Slanetylor · 02/01/2018 19:39

So does no one believe that someone can be genuinely afraid of dogs? My eldest dad is wary of them but certainly not petrified. If she takes a while to warm up to them it doesn't mean the dog owner and their amazing pet has cured anything. My other haughtiest would have nightmares for days when wellmeaning dog owners try to force their dogs on her. A very regular occurrence. I think people have a total right to be afraid of animals that have killed children. Just because I love animals doesn't mean I don't respect that others don't. It depends on whether the OPs friend values her friendship more than the inconvenience of getting the dog dog sat for a night. Plenty of people who would send their children to grannies for a night wouldn't do the same for their pets but a good friend might.

CorbynsBumFlannel · 02/01/2018 19:41

I would get someone else to fix my aga. It would be very unlucky if the only people capable of fixing it in the area was scared of dogs.

CorbynsBumFlannel · 02/01/2018 19:43

Of course people can be scared of dogs. But it's wise not to accept an invitation to a dog owners house and then expect them to sort something out if that's the case.
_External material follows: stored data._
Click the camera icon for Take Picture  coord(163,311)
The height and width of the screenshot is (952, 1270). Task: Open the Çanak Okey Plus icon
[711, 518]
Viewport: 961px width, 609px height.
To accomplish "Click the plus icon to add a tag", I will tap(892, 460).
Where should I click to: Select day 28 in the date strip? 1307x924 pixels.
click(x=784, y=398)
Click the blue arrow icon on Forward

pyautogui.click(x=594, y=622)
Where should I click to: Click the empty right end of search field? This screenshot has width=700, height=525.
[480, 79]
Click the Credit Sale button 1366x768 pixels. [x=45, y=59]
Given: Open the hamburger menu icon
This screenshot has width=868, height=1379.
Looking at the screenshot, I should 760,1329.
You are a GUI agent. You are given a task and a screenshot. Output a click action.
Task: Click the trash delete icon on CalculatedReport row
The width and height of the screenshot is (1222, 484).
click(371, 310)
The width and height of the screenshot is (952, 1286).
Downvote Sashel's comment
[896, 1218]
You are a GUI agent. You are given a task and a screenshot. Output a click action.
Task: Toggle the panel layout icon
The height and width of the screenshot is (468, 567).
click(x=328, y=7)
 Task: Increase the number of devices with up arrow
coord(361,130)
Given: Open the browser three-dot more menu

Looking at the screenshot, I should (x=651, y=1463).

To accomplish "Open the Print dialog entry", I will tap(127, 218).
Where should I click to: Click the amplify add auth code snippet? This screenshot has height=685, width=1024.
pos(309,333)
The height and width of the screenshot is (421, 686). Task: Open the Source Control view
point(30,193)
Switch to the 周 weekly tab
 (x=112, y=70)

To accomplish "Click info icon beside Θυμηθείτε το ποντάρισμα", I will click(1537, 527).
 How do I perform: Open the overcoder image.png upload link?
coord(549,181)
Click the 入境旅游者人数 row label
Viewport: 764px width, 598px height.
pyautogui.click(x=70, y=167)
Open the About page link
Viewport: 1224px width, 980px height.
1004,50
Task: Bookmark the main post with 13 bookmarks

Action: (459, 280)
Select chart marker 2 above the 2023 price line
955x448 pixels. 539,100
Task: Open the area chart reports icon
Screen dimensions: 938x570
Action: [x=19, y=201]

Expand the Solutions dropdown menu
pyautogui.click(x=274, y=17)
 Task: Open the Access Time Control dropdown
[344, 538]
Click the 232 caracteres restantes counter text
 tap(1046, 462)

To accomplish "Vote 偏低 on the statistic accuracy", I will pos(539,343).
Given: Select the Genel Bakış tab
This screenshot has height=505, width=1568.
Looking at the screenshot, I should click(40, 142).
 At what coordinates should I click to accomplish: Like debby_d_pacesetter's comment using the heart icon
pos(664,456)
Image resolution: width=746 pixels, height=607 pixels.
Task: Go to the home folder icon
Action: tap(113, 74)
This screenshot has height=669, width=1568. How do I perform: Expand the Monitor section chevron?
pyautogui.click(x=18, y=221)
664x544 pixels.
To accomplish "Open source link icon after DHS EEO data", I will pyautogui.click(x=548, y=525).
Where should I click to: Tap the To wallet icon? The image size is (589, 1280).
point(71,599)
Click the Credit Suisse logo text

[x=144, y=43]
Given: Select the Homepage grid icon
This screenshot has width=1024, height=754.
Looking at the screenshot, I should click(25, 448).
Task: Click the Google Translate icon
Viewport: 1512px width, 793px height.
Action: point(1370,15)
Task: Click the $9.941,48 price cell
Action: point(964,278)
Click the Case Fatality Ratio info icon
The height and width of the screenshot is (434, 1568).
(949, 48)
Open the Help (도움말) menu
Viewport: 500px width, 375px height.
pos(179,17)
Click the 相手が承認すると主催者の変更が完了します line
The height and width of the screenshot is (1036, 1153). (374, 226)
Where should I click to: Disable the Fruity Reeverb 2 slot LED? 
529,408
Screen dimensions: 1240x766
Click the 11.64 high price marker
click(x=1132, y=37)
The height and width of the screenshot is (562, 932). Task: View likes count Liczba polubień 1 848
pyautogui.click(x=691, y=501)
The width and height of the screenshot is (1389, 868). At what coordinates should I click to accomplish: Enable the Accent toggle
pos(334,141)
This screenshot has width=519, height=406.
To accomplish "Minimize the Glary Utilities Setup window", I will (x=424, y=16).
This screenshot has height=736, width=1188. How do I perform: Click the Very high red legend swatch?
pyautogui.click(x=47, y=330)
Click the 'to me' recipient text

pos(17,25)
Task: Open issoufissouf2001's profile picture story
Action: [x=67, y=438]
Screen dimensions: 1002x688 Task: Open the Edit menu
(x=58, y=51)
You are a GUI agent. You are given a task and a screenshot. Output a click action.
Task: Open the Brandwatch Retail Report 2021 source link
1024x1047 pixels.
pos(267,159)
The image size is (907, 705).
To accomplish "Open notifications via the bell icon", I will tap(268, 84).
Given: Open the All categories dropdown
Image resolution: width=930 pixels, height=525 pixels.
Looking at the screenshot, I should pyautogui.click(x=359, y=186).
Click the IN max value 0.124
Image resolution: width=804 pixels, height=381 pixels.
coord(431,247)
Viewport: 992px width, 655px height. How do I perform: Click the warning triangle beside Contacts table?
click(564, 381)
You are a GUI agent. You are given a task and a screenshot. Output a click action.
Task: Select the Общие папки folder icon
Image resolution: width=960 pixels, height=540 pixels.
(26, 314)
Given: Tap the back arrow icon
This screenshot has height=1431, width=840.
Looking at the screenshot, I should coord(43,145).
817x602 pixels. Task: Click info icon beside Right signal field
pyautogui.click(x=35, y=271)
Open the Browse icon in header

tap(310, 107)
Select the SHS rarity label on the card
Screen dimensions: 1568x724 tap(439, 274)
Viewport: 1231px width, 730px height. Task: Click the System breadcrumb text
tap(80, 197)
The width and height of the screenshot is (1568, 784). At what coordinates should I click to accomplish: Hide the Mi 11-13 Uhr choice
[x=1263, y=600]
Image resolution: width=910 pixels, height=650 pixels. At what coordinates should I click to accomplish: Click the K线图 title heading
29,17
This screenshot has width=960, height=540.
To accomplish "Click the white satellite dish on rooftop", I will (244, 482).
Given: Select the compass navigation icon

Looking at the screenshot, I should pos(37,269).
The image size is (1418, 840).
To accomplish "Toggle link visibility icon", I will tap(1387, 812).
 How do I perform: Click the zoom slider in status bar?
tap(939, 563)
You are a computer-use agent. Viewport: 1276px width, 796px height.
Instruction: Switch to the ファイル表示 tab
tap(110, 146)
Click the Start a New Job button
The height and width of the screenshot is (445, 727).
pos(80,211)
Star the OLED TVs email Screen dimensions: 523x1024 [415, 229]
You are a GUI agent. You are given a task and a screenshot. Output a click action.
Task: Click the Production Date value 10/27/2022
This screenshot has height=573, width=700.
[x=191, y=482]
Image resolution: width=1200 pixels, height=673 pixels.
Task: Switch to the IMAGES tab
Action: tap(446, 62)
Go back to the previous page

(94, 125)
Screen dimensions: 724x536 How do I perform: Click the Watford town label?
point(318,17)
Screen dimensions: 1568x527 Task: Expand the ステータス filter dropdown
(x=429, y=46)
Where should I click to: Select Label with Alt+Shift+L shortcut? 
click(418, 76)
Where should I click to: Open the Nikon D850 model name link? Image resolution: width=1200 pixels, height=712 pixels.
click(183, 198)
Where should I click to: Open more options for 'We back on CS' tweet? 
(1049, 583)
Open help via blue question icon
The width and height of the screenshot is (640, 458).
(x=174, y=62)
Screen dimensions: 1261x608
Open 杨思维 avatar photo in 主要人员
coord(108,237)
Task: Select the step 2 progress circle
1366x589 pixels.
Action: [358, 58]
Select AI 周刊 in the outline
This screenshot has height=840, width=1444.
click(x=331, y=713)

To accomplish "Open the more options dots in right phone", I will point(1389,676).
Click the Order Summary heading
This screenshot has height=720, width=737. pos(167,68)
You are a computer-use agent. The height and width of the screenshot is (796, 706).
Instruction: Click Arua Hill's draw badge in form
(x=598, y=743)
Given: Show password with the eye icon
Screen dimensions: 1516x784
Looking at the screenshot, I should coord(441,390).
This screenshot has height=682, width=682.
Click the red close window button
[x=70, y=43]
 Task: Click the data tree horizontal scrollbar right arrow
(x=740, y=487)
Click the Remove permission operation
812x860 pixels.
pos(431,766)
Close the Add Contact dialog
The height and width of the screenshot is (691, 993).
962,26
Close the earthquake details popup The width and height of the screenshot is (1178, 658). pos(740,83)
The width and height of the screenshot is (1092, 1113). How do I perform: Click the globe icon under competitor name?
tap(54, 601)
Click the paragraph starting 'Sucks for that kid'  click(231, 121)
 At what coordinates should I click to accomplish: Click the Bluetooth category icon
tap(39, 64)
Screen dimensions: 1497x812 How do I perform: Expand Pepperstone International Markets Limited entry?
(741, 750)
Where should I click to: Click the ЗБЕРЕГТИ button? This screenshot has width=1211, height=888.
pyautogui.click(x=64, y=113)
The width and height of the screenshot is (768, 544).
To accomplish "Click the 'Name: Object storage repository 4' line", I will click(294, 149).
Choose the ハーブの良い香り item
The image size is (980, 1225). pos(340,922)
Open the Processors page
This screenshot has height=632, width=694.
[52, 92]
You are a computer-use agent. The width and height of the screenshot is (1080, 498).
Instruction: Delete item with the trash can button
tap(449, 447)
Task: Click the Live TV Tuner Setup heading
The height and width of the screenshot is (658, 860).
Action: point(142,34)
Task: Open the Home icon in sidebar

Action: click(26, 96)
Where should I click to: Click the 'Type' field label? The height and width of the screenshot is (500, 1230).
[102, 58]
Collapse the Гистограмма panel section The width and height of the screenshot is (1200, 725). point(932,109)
BertrandRussell · 02/01/2018 19:51

"then expect them to sort something out if that's the case"

There's a difference between "expecting" and "asking".

bulldogmum · 02/01/2018 20:02

Some great suggestions to start getting your little one used to dogs already.
As a dog owner and lover I would have no issue with being asked, and if my dog couldn’t stay elsewhere I would happily reassure that he would be kept behind doors & baby gates so no one felt uncomfortable.
My nephew was/is scared of dogs, and when he first met my dog he sat in a separate room where he could see my dog in the garden but safely behind a glass door and there was no pressure to look. All the other nieces and nephews chose to be outside playing with our dog and after a while DN realised he was left out and ventured closer. When he said he wanted to meet the dog, I put him on lead & got him to sit calmly. By the end of the day he was racing around the garden with my dog and all the others. Could you find someone with kids and do similar so your child can see a dog around other kids with no issue? But don’t put pressure to meet at all, just chat about the fun they’re having.
I would chat to your friend and explain how scared your kid is but say you also want to help her get over it and could the dog be separated. A decent friend would easily do that. This is my dogs home and he is part of the family but equally he can snuggle down in a different room until the kid goes to sleep.
And start slowly working on her fears, through classes, dogs trust etc and also have a look at how you might be reinforcing the fear (picking her up, etc). Your beach example, instead of going in the car, take her away from the situation where she can still see the dogs and make up funny stories about the dogs and the fun they’re having.